Gastric atrophy and intestinal metaplasia are defined as preneoplastic conditions of gastric cancer, whereas H. pylori-associated CAG by itself potentiates a risk for gastric cancer development. Though H. pylori eradication in some, overall reduction of GC incidence has been shown. However, this effect is not noted in all (24). Therefore, enormous effects had been thrown to discover biomarkers telling “the point of no return” and right person who can be benefited from successful eradication. Furthermore, MGC after ESD still occurs to some degree even after eradication, Watari et al. (25) studied to discover biomarkers related to carcinogenesis expressed in intestinal metaplasia through a hospital-based, case-control study of 75 patients, 50 gastric cancer patients who had undergone ESD, and 25 age- and sex-matched chronic gastritis patients for whom H. pylori had been successfully eradicated. As results, microsatellite instability and Das-1 reactivity in intestinal metaplasia strongly predicts the development of MGC. Enomoto et al. (26) found serum pepsinogen test and DNA methylation in CpG islands significantly reflected the progression of CAG showing a high likelihood of future cancer development, so called epigenetic “field cancerization” (27). Though global DNA hypomethylation is an early molecular event in H. pylori-related gastric carcinogenesis (28), aberrant methylation of CpG islands in promoter regions can permanently inactivate tumor-suppressor genes, as mutations and chromosomal abnormalities do. For instances, cyclin-dependent kinase inhibitor 2A (CDKN2A), cadherin-1 (CDH1), and mutL homolog 1 (MLH1) are inactivated more frequently by aberrant methylation than by mutations in gastric cancer, of which the amount of methylated DNA molecules in the gastric mucosa significantly fluctuated in active H. pylori infection (29), showing the presence of an epigenetic field for cancerization in H. pylori infection. Taken together of all these facts, in order to prevent MGC after ESD, eradication of H. pylori seems to be supplemented with strategies such as surrounding break up. Combination with anti-oxidative or anti-inflammatory agents, dietary or nutritional intervention to cope with filed cancerization, and earlier and effective eradication. In our institute, we have extended our efforts under the siTRP (short-term intervention to revert premalignant lesion).
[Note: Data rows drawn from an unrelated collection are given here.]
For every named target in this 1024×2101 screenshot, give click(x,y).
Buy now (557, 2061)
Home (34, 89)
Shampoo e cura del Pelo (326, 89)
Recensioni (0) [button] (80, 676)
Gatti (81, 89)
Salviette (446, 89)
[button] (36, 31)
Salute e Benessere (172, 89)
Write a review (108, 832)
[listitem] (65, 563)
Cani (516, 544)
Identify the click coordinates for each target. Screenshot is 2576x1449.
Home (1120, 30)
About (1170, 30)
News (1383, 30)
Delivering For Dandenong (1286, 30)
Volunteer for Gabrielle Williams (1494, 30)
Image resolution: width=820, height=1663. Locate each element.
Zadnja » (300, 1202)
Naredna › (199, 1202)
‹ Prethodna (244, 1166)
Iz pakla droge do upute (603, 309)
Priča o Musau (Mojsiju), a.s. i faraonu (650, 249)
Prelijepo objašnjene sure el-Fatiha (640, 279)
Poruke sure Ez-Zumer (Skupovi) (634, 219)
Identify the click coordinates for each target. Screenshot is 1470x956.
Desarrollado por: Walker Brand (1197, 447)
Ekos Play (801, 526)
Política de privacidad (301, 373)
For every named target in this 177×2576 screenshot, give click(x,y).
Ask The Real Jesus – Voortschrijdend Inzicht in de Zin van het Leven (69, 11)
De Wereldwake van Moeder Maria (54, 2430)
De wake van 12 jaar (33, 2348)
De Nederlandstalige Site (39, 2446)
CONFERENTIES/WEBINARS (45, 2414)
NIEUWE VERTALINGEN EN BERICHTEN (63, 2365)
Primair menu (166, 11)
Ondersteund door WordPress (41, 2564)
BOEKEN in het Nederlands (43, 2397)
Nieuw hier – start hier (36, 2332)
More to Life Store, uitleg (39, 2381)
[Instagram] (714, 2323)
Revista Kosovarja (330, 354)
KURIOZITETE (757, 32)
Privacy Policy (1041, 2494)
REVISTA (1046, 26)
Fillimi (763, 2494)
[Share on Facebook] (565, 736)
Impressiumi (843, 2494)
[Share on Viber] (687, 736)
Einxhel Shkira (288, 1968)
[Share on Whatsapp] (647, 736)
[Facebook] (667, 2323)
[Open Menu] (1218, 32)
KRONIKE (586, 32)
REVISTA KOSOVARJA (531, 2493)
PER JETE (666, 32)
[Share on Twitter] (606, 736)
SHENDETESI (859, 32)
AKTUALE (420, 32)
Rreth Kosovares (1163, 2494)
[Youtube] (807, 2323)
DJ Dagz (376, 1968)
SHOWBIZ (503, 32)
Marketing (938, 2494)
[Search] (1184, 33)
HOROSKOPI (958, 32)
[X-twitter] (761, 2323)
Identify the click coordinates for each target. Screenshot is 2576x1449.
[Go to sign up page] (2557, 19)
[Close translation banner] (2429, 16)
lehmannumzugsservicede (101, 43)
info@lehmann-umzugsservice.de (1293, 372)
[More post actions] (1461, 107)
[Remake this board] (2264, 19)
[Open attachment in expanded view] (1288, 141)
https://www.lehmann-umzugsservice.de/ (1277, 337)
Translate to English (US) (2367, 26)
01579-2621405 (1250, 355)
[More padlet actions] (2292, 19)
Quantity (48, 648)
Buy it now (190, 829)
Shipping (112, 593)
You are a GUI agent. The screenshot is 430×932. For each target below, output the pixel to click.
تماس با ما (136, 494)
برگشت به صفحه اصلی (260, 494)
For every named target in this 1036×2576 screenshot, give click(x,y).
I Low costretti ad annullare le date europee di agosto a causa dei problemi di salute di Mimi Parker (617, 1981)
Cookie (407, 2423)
siTRP (short-term intervention to revert premalignant lesion) strategy to prevent gastric cancer

The conclusion that “prevention might be better than treatment in cancer treatment” is reached after 30 years “war on cancer” initiated by National Cancer Act by President Richard Nixon in 1971. Besides of PhytoCeuticals, life-style modification including non-smoking, non-alcohol, weight reduction, and some natural agents, molecular targeted therapeutics achieved high goal of effectiveness under the concept of therapeutic or preventive “synthetic lethality” of which extended application can be included within the scope of chemoprevention (30). In clinic, siTRP strategy has been applied in patients with H. pylori-associated CAG, patients after ESD, and persons who are the first relatives of gastric cancer (31). Fortunately, in contrary to cancer chemotherapeutics, natural agents activating molecular mechanisms for cancer prevention, reversion of premalignant tumors, and even ablation of cancer stem cells, are actively developed, armed with mechanisms such as selective induction of apoptosis, suppression of growth factors, suppression of cell proliferation inhibiting angiogenesis, stimulating mesenchymal-epithelial transition, and hardening the tumor microenvironment.

Acknowledgments

Funding: The current article was supported by the grant from the Korean College of Helicobacter and Upper Gastrointestinal Research (to WJ Ko).

Footnote

Provenance and Peer Review: This article was commissioned and reviewed by the Section Editor Zi-Guo Yang, MM (Department of Gastrointestinal Surgery, Shandong Provincial Hospital Affiliated to Shandong University; Shandong University School of Medicine, Jinan, China).

Conflicts of Interest: All authors have completed the ICMJE uniform disclosure form (available at http://dx.doi.org/10.21037/tcr.2016.04.12). The authors have no conflicts of interest to declare.

Ethical Statement: The authors are accountable for all aspects of the work in ensuring that questions related to the accuracy or integrity of any part of the work are appropriately investigated and resolved.

Open Access Statement: This is an Open Access article distributed in accordance with the Creative Commons Attribution-NonCommercial-NoDerivs 4.0 International License (CC BY-NC-ND 4.0), which permits the non-commercial replication and distribution of the article with the strict proviso that no changes or edits are made and the original work is properly cited (including links to both the formal publication through the relevant DOI and the license). See: https://creativecommons.org/licenses/by-nc-nd/4.0/.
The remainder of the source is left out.